Aloïse Sauvage, cheffe de meute
Aloïse Sauvage. Photo: Flo Pernet

On a rencontré Aloïse Sauvage à l'occasion de la sortie de son magnifique nouvel album, SAUVAGE, le 7 octobre. Ça déborde d’énergie positive filant droit vers un monde nouveau, le tout sans concession. Vagin Pirate est fan!

Ton nouvel album commence avec Montagnes Russes. On a l’impression que tu y donnes le ton pour toute la suite de l’album. Quel est le message principal de cet album?
Cet album parle beaucoup d’amour, que ça soit l’amour de soi, l’amour que tu portes aux autres, l’amour amoureux ou l’amour du collectif. C’est une thématique que j’aborde énormément, même si ça ne fait pas longtemps que je fais de la musique. Mais avant tout, j’ai l’impression que dans cet album, ça parle beaucoup de renaissance, de métamorphose, de transcendance et de ce passage de l’ombre vers la lumière, de ce clair-obscur constant. En tout cas, je suis passée par pas mal d’étapes personnelles et professionnelles, des petites cascades, un peu déceptives, un peu violentes, un peu compliquées à vivre, mais j’en ai fait des chansons.

J’ai lu que tu disais que cet album était comme un deuxième premier album. C’est quoi la différence entre ces deux Aloïse?
Je dis surtout que le premier album n’a pas vécu, enfin il n’a pas vécu physiquement, il n’y a pas eu de tournées. J’étais aux Victoires de la musique comme révélation scène, j’ai sorti mon album, et trois jours après c’était le confinement. Ça a été une première cascade qui m’a obligée à prendre du recul et à reconsidérer ce que je voulais faire, ce que j’étais. Après plusieurs reports de concerts, j’ai fait le choix d’annuler la tournée, notamment car j’avais changé d’équipe. Il fallait que je reprenne les rênes de ma vie professionnelle et artistique. Donc ce ressenti par rapport à ce 2e album, c’est: «Maintenant on y est!» Avant, c’était l’introduction et maintenant on peut y aller!
Je suis très fière des titres Dévorantes et Jimy, mais il y avait une effervescence autour de moi à ce moment-là et j’ai pris moins de recul. Par contre, pour cet album, j’ai eu le temps de construire ce que je voulais faire, j’ai réussi à reprendre confiance en moi, à m’affirmer et à retrouver la lumière dans les choses. Tout cela a impacté et nourri le rapport à mon projet. Cet album, je l’ai coréalisé avec mon ingé son, j’étais de A à Z dans le processus, je me suis complètement investie. C’est pas pour rien que cet album s’appelle SAUVAGE, je reviens en cheffe de meute, avec mon noyau dur, avec les gens avec qui j’ai réellement envie de fonctionner, avec mes valeurs et zéro compromis. SAUVAGE, c’est cette pierre-là que je pose à l’édifice. 

Dans tes chansons, on trouve toujours une dimension optimiste, même quand tu parles de situations tristes. C’est important pour toi?

(CONSIGNES DE L'EXERCICE)
1. D'après l'extrait, à quelle date l'album SAUVAGE est-il sorti ?
2. Renvoyez sans aucune modification tout ce qui va de « Je suis très » jusqu'à « important pour toi? » dans l'extrait.
Appuyez-vous uniquement sur l'extrait pour répondre.

(DONNÉES EXTRAITES)
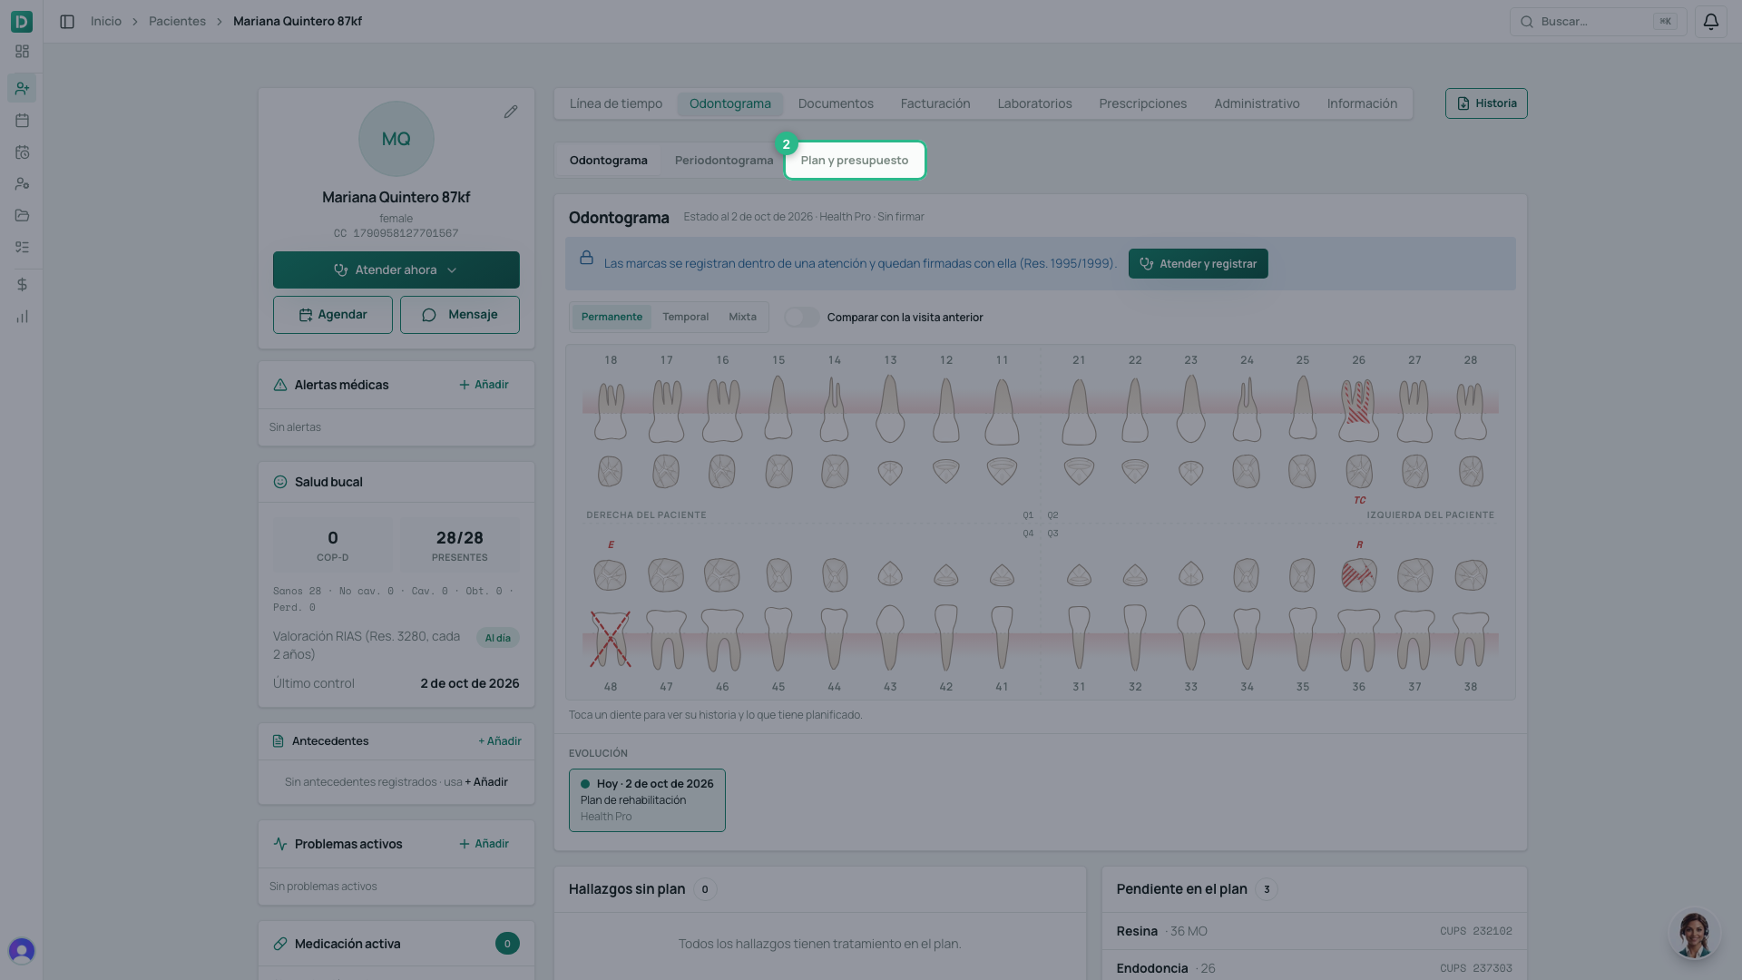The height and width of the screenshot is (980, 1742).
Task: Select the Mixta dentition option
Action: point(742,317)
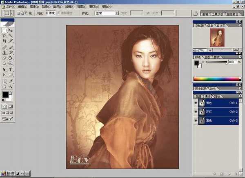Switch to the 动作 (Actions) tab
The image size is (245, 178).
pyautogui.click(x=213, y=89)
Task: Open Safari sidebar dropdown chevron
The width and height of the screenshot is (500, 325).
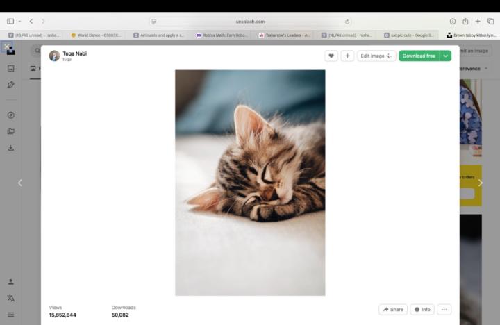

(RÉPONSES PAR TÂCHE)
1. Le 7 octobre.

2.
Je suis très fière des titres Dévorantes et Jimy, mais il y avait une effervescence autour de moi à ce moment-là et j’ai pris moins de recul. Par contre, pour cet album, j’ai eu le temps de construire ce que je voulais faire, j’ai réussi à reprendre confiance en moi, à m’affirmer et à retrouver la lumière dans les choses. Tout cela a impacté et nourri le rapport à mon projet. Cet album, je l’ai coréalisé avec mon ingé son, j’étais de A à Z dans le processus, je me suis complètement investie. C’est pas pour rien que cet album s’appelle SAUVAGE, je reviens en cheffe de meute, avec mon noyau dur, avec les gens avec qui j’ai réellement envie de fonctionner, avec mes valeurs et zéro compromis. SAUVAGE, c’est cette pierre-là que je pose à l’édifice. 

Dans tes chansons, on trouve toujours une dimension optimiste, même quand tu parles de situations tristes. C’est important pour toi?